Watson's fourth release, The Truckin' Sessions, finds
him in signature form: a thunderous baritone, red-hot six strings,
and a collection of songs that roam from diners to interstates,
heartaches to temptations. The twist this time is that, as the
album's title implies, all of the tunes orbit a truck-driving
theme. Lesser artists would implode amid such a seemingly narrow
parameter. Watson, however, seems to thrive on the challenge,
cranking out 14 diverse numbers that engage flat tires, roadside
lust, trucker ethics, caffeine addiction, engine trouble, radio
banter and even an "everyday knuckleclutchin', gearjammin',
supertruckin' loose nut behind the wheel."

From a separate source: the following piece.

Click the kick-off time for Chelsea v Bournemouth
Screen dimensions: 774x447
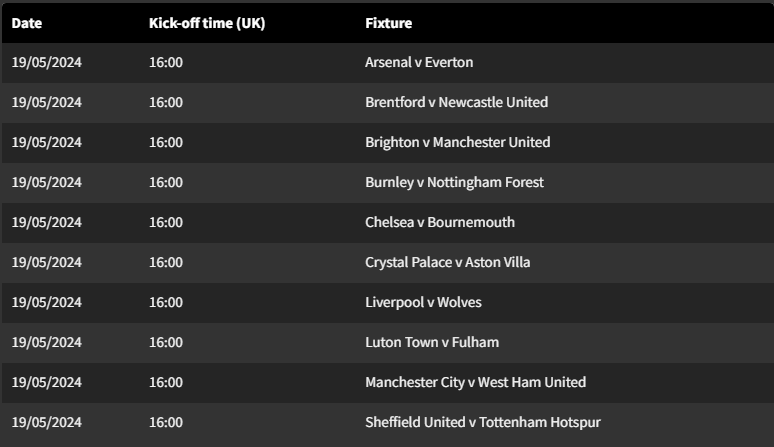(x=166, y=222)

Newcomers to the Watson oeuvre might find The Truckin' Sessions
a little overwhelming, sort of like a shot of homemade whiskey
on an empty stomach. It can never hurt to acclimate oneself to
the artist through his stunning debut album, Cheatin' Heart
Attack, or last year's masterful I Hate These Songs.
But when the road beckons--when the Pink Poodle Coffee Shop glows
amid an endless highway night--soundtracks don't get any better
than this.
--Christopher Weir
SUN ZOOM SPARK
Slightly Fantastic
(Slow Burn)
PERSONAL DISCLOSURE Part 1: I work with one of the three guys
in Sun Zoom Spark, but I tactfully returned the $50 bill and wedge
of cocaine he'd tucked into the review copy of his group's latest
cassette mini-album (his company is reward enough). Personal Disclosure
Part 2: I'm a sucker for power-trio shit. Naming yourself after
a Captain Beefheart tune automatically earns kudos in my neighborhood
as well, and covering both the Stones (a swampy, edgy, slightly
psychotic cover of "Play With Fire"--imagine Charlie
Manson at the mic while Creedence Clearwater serves up the music)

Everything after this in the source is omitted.